Overview of Idaho

Idaho Map.png

Idaho is a large western state with impressive mountain ranges, large areas of high desert and massive expanses of forested terrain.  Geography and distance impact both the demographic characteristics and social determinants of health within Idaho.

 

Demographics

Idaho is ranked 38th of the 50 United States for total population and 14th for geographic size. The 2020 census population for Idaho was 1,839,106 and, because of its large size and relatively small population, Idaho remains one of the most rural states in the nation. With approximately 22.3 people per square mile, Idaho ranks 44th of the 50 states in population density. The national average population density is 93.8 people per square mile, a four-fold greater density than Idaho. Thirty-five of Idaho’s 44 counties are rural, with 16 of these considered frontier, which means those counties have fewer than six people per square mile.

The racial groups that comprised Idaho’s population in 2019 were: White (93%); Black (0.9%); American Indian/Alaska Native (1.7%); Asian (1.6%); and Native Hawaiian and Other Pacific Islanders (0.24%). Data indicate that 2.6 percent of Idahoans identify as being of two or more races. Persons of Hispanic or Latino origin comprised 12.8 percent of Idaho’s total population. Idaho is home to six federally recognized tribes: Coeur d’Alene Tribe, Kootenai Tribe of Idaho, Nez Perce Tribe, Shoshone-Bannock Tribes of the Fort Hall Reservation, the Northwestern Band of the Shoshone Nation and the Shoshone-Paiute Tribes of the Duck Valley Reservation. Idaho also has two refugee centers located in southwest Idaho (Ada County) and south-central Idaho (Twin Falls County).

Social Determinants and other Demographics

The conditions in which people are born, live, learn, work and play have a substantial impact on health outcomes. These conditions, known as the social determinants of health, are important to consider when thinking about improving the health of a population. 

While the ideology that “your zip code is a greater predictor of health than your genetic code” is widely used by public and community health professionals, a deeper look indicates that “your neighborhood is a greater predictor of your health.” Social, economic, and environmental factors and their influence on health can vary greatly depending on where one lives, as each neighborhood has differing levels of access to affordable housing, good jobs, healthy food, education and healthcare. In Idaho, mapping life expectancy by census tract shows a difference of as much as 20 years of life between the highest and lowest tracts.

SDOH graphic.png

Economic Stability


According to the 2019 American Community 5-Year Survey (ACS), the median household income was $55,785 in Idaho compared to $62,843 nationally. Similarly, per capita income was less in Idaho at $27,970, compared to $34,103 nationally. All racial and ethnic groups measured in the ACS had lower household and per capita incomes in Idaho than their counterparts nationally.

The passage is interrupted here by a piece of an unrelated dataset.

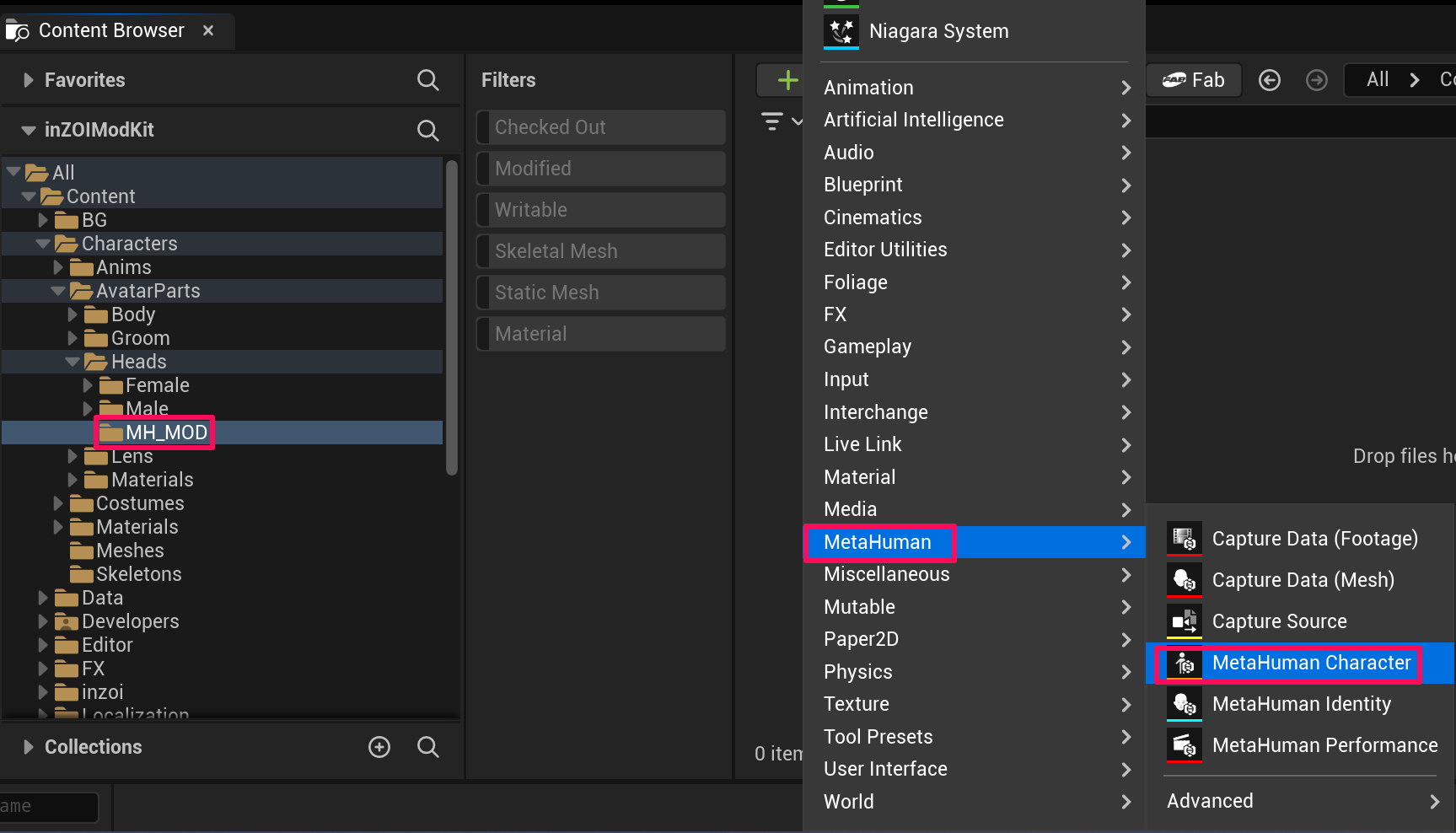The width and height of the screenshot is (1456, 833).
Task: Expand the Female folder in Heads
Action: point(88,385)
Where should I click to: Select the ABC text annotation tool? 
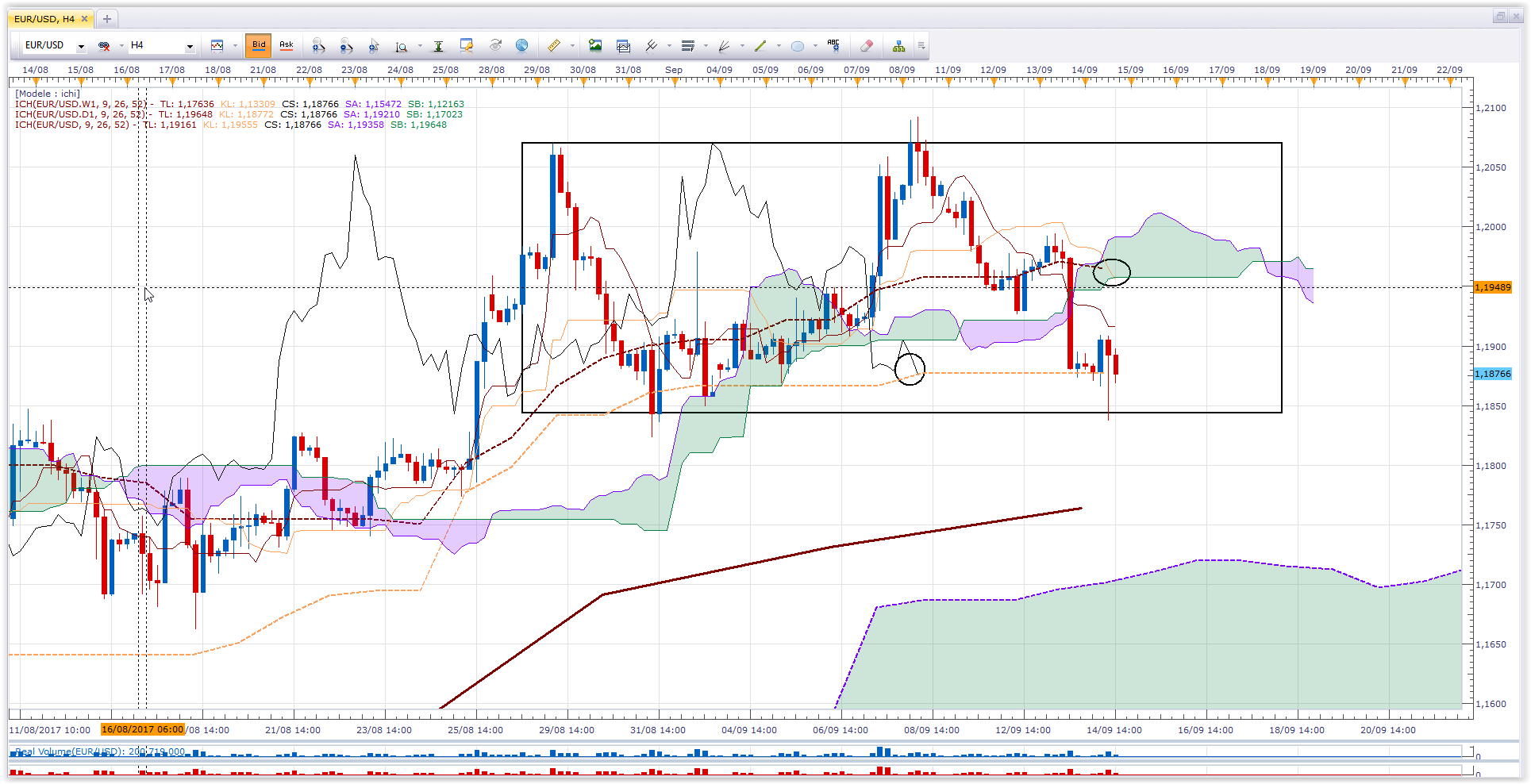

Despite lower incomes, Idaho’s poverty level of 13.1% aligns with the national average of 13.4%.8 This alignment with national trends largely holds true across sex, age, education level, and racial and ethnic groups. However, increased poverty of 18.7% is felt by young adults between the ages of 18 and 34, compared to 16.3% for this age group nationally. Within Idaho, greater levels of poverty are experienced by certain demographic groups and within certain areas. For instance, 20.7% of Idaho’s Hispanic or Latino population lives at or below the poverty level in comparison to 11.5% of the white population who do not identify as Hispanic or Latino. Poverty measured at the county level ranges from 30.9% in Madison County to 4.5% in Teton County.

Idaho is an important agricultural state, producing nearly one-third of the potatoes grown in the United States. Wheat, sugar beets and alfalfa hay are also major crops. Other industries contributing to Idaho’s economy include information technology, mining, lumber, tourism, and manufacturing. The economic impact of COVID-19 on Idaho’s economy and people is still being realized.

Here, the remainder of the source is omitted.